• ACTION ITEM:
When the word "computer" shows up in a line of the data below, copy that whole line.
=======
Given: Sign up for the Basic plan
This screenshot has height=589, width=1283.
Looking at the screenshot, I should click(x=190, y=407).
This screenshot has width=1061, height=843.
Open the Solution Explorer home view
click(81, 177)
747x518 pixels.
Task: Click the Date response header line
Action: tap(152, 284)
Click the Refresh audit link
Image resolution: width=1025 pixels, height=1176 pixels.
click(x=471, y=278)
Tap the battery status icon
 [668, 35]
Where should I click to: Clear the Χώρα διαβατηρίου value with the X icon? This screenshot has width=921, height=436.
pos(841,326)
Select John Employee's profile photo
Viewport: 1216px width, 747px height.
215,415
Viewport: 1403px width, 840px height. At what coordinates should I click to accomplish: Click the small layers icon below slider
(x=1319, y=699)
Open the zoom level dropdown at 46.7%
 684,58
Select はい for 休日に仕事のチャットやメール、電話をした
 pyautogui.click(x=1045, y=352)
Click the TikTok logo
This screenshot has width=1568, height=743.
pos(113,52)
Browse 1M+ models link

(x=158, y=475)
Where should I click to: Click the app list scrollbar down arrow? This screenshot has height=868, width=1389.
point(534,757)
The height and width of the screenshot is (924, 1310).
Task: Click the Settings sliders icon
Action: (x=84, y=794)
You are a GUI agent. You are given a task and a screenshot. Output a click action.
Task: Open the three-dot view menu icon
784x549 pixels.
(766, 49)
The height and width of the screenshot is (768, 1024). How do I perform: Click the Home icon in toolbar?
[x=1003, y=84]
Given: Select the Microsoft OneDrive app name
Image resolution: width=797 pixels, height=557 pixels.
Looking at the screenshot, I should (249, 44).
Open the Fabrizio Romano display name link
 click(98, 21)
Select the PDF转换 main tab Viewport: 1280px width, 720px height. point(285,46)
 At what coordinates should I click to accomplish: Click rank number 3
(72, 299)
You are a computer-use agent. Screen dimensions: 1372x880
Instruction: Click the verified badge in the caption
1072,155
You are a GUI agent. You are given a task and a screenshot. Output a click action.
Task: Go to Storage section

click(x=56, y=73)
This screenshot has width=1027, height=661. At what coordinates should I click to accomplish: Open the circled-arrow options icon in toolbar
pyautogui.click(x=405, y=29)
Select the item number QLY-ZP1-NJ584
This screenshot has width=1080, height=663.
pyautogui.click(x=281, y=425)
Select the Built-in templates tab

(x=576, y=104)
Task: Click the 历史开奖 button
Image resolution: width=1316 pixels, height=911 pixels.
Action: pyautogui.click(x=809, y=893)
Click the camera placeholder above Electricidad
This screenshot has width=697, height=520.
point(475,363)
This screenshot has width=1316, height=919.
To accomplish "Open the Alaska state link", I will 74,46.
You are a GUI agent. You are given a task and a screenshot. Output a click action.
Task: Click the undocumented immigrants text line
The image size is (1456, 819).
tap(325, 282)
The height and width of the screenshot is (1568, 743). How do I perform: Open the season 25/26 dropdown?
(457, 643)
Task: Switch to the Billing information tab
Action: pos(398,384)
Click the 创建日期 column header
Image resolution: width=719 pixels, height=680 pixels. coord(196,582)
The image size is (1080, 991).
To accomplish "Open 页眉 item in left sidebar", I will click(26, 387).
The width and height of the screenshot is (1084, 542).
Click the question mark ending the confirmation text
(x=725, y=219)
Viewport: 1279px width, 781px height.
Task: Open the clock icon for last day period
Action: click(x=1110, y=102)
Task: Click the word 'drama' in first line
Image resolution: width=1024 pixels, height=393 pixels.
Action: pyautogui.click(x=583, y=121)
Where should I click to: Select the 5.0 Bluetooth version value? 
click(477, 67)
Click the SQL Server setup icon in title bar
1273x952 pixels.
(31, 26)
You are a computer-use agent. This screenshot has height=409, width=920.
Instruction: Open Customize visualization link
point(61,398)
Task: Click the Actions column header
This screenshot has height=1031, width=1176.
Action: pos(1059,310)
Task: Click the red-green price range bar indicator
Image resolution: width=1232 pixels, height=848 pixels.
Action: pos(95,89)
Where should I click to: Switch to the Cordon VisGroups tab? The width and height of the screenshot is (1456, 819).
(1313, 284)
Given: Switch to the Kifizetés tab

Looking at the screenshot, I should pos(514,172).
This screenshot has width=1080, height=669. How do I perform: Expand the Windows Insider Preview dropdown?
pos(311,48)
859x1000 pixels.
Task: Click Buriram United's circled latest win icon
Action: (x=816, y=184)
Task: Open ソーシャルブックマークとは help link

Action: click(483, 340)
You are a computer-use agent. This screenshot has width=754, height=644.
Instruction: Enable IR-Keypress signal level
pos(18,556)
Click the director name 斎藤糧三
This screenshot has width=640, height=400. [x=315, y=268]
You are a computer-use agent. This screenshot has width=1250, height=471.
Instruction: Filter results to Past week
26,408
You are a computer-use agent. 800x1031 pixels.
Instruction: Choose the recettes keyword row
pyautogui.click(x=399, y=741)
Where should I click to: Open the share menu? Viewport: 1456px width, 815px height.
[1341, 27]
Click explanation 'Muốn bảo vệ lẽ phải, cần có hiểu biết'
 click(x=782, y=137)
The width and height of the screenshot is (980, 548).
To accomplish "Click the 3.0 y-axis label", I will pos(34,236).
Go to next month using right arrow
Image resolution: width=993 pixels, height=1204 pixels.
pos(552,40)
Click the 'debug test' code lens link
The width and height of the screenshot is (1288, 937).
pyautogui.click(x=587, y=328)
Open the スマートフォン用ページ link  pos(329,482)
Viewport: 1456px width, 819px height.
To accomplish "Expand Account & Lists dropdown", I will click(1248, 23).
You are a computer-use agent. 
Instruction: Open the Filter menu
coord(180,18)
=======
• REPLY TO THE TASK:
You are a computer-use agent. Screen dimensions: 1372x880
You are a computer-use agent. This screenshot has height=409, width=920.
You are a computer-use agent. This screenshot has width=754, height=644.
You are a computer-use agent. This screenshot has width=1250, height=471.
You are a computer-use agent. 800x1031 pixels.
You are a computer-use agent. 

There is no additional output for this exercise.